We've already told you about researchers who are working with organic material found in trees to develop solar cells, but not for their energy-harvesting aspect.
Now, researchers at the University of Georgia (UGA) have developed a way to interrupt plant photosynthesis so material from them can be used to harvest solar energy.
Using plants as organic material in solar cells is a natural fit; after all, plants have been harvesting solar energy at top efficiency as part of their basic process of sustaining life for billions of years through photosynthesis.

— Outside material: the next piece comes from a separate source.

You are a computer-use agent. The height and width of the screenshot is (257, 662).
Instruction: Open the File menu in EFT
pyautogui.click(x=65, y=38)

Finding a way to leverage this naturally occurring process in commercial solar cells could provide a cleaner, more environmentally friendly way to harvest solar energy, said Yogeswaran Umasankar, a post-graduate at UGA who collaborated on the project with Ramaraja Ramasamy, assistant professor in the UGA College of Engineering, and other researchers. They published an article about their work in the the journal Energy & Environmental Science.
The University of Georgia’s Ramaraja Ramasamy, right, and Yogeswaran Umasankar work together to capture energy created during photosynthesis. The two researchers worked on a project to develop technology that can interrupt this process so plant material can be used to harvest solar energy in solar cells.
(Source: University of Georgia)
"Plants convert light energy to electrical energy with 100-percent conversion efficiency, and they are environmentally friendly," Umasankar told Design News. Moreover, when used in the solar conversion process, "a continuous external fuel source is not needed," he said.
The approach UGA researchers used was to extract electrons created by a plant's splitting of water molecules into hydrogen and oxygen during photosynthesis before they are used to create sugars, which the plants use for food. To do this, the team developed technology that can separate structures in the plant cell called thylakoids, which capture and store solar energy. They made changes to the proteins contained in the thylakoids so that the paths along which the electrons flow also were changed. Then they placed these modified thylakoids on carbon nanotubes, which capture the electrons and send them along a wire, thus acting as the electrical conductor.
In the past we have experience in electrically connecting proteins with the electrode surface. In this case, thylakoids -- present in chloroplast -- from the plant leaves were extracted, and electrically connected them with the electrode surface. This electrical connection enabled transfer of solar-energy from the plant to the electrode.
Though not entirely conclusive, the results of the experiments showed that the transfer of electricity was a success and could be used for sensors or small appliances and devices, though it would take more work to achieve a larger scale, according to Umasankar. "We demonstrated that it is possible to trap energy from the photosynthesis process and transfer them to an external circuit," he said. "We were able to harvest solar energy at power output lower than the required for home appliances. Scaling up is needed for high power generation."
Researchers are continuing to work on enhancing the stability of the plant extract, improving power generation, testing at large scale, and developing and designing cells to hold the energy conversion process, Umasankar said. If this work can proceed, this process could be used commercially in about 10 years, he told us.